## TASK DETAILS
Starting at the line that contains "[Decrement] (617, 451)" and continuing through the last line of the data, arrange those lines as a JSON list of strings, one string per line. Leave out the pictures.

— BEGIN LISTING —

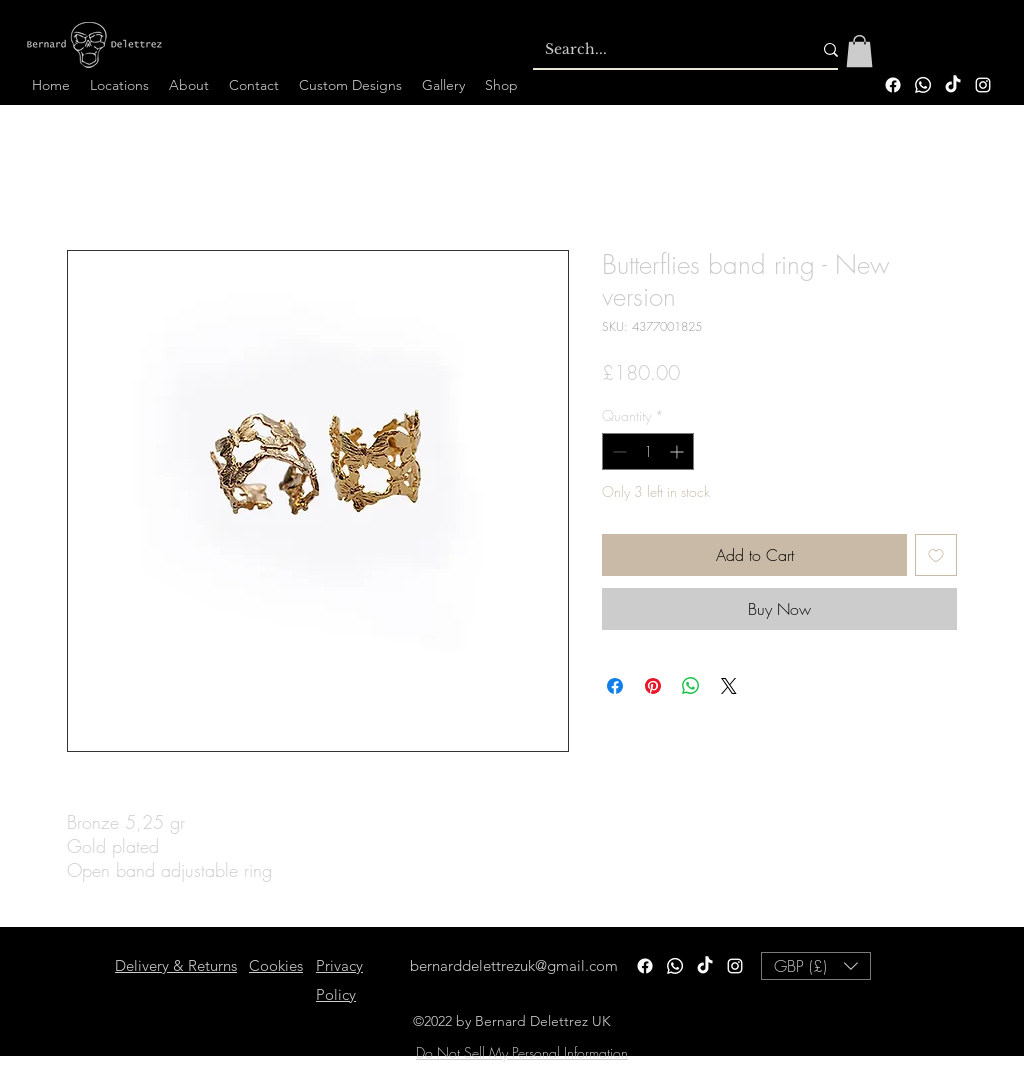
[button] (859, 51)
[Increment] (678, 451)
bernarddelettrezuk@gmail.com (514, 965)
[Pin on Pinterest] (653, 686)
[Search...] (663, 50)
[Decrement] (617, 451)
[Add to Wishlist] (936, 555)
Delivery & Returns (176, 965)
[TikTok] (953, 85)
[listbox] (816, 966)
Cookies (276, 965)
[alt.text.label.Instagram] (983, 85)
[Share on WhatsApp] (691, 686)
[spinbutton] (648, 451)
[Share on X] (729, 686)
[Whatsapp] (923, 85)
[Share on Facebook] (615, 686)
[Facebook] (893, 85)
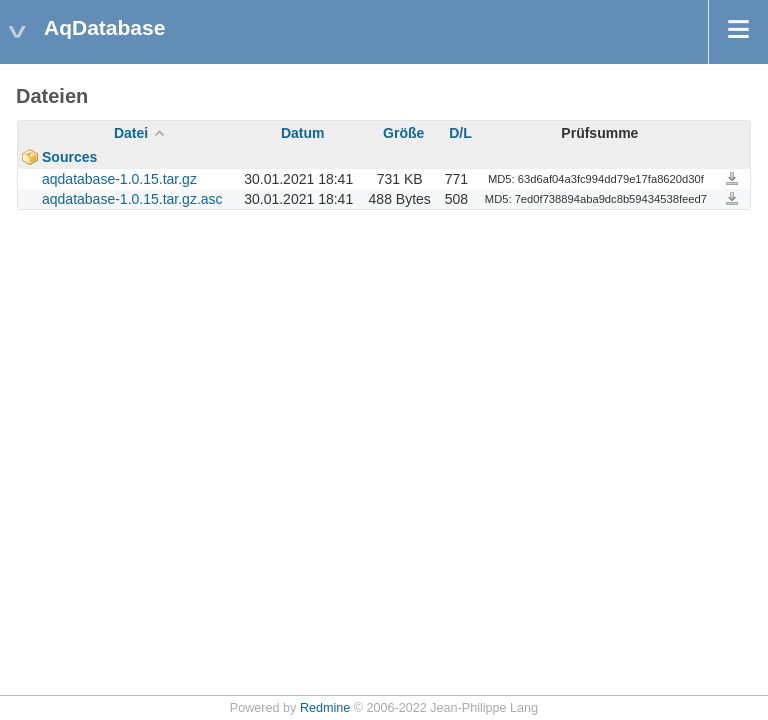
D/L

— END LISTING —

## ANSWER FOR THE TASK
[
  "[Decrement] (617, 451)",
  "[Add to Wishlist] (936, 555)",
  "Delivery & Returns (176, 965)",
  "[TikTok] (953, 85)",
  "[listbox] (816, 966)",
  "Cookies (276, 965)",
  "[alt.text.label.Instagram] (983, 85)",
  "[Share on WhatsApp] (691, 686)",
  "[spinbutton] (648, 451)",
  "[Share on X] (729, 686)",
  "[Whatsapp] (923, 85)",
  "[Share on Facebook] (615, 686)",
  "[Facebook] (893, 85)",
  "D/L"
]